Doyenne de l'art abstrait dans le monde arabe, Saloua Raouda Choucair a désormais son musée

L’œuvre importante et fascinante qu’a laissée derrière elle cette pionnière et artiste remarquable prend enfin place dans un musée.

Doyenne de l'art abstrait dans le monde arabe, Saloua Raouda Choucair a désormais son musée

Le musée de Saloua Raouda Choucair à Ras el-Metn. Photo Ieva Saudargaité/Saloua Raouda Choucair Foundation

Pour marquer le 108e anniversaire de la naissance de Saloua Raouda Choucair ( 24 juin 1916-26 janvier 2017), Hala Choucair Gharzeddine, sa fille unique, lui dédie un musée. L’établissement a ouvert ses portes lundi 24 juin à Ras el-Metn, dans le caza de Baabda, à 28 kilomètres de Beyrouth, offrant aux visiteurs une plongée dans l'univers de cette pionnière de l'art abstrait au Moyen-Orient, qui occupe à juste titre la position de figure importante de l'histoire de l'art du XXe siècle.

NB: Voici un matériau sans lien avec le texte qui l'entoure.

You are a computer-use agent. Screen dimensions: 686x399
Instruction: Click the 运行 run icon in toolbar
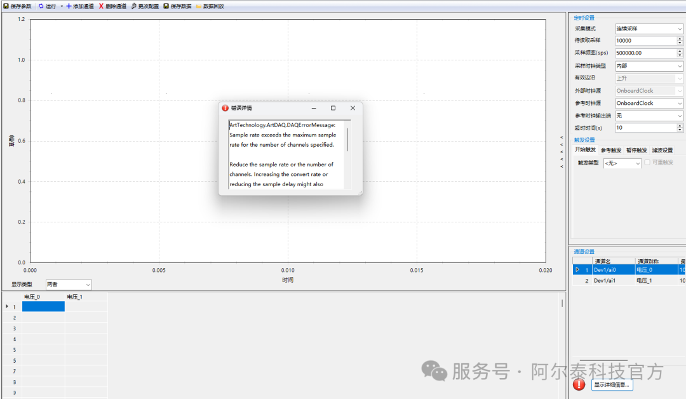point(41,6)
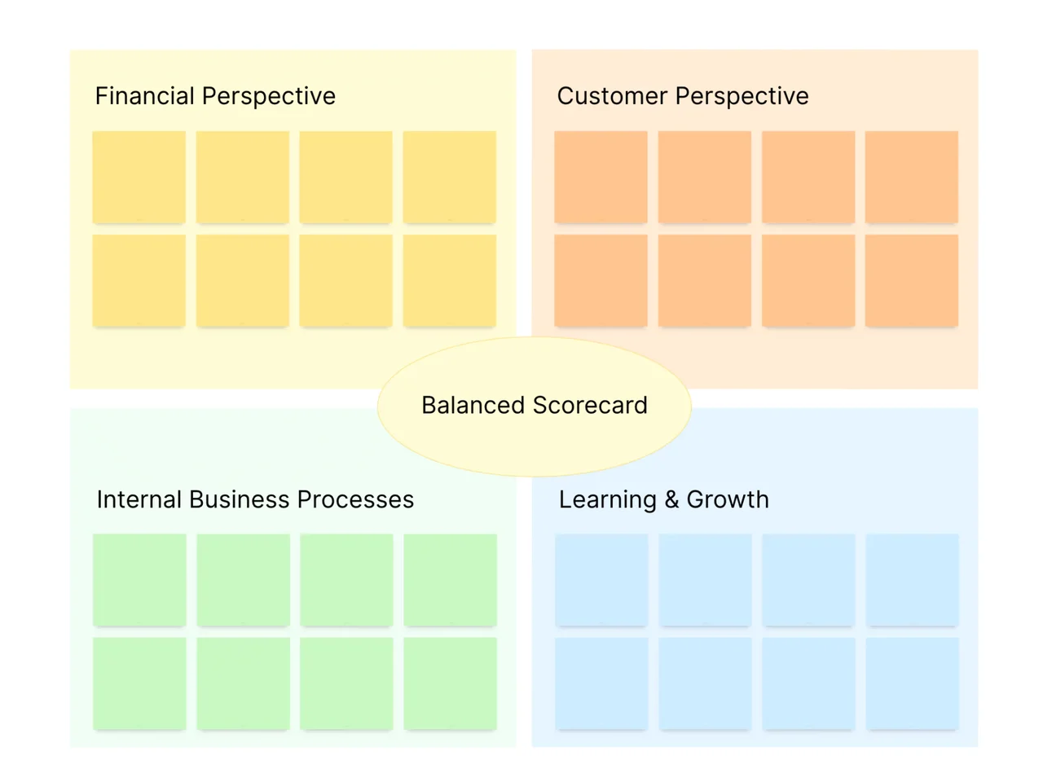Click the Customer Perspective heading text
The width and height of the screenshot is (1043, 782).
pos(683,96)
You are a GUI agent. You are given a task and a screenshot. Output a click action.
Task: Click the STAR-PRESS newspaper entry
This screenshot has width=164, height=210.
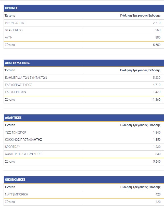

Installé au sein d’une forêt de pins et d'autres espèces d’arbres, le bâtiment de 645 m2 a été conçu par l’architecte Karim Begdache. « La structure en béton armé est surélevée sur pilotis pour éviter d’excaver le sol et pour préserver le site », explique l’architecte, soulignant que les façades sont en enduit de ciment blanc bouchardé et que sa toiture végétalisée s'insère parfaitement dans le décor. « Bien qu'elle soit née et ait grandi à Beyrouth, ma mère a toujours été enchantée par les forêts de pins », a déclaré Hala Choucair. « Et lorsqu'elle a découvert ce terrain où nous nous trouvons aujourd'hui, elle a été très inspirée par ses arbres, ses plantes et ses rochers, et elle en a immédiatement produit le plan. Nous voici donc, bien des années plus tard, en train d'inaugurer sur le même lieu un musée qui permettra aux générations futures de découvrir l’art de ma mère. »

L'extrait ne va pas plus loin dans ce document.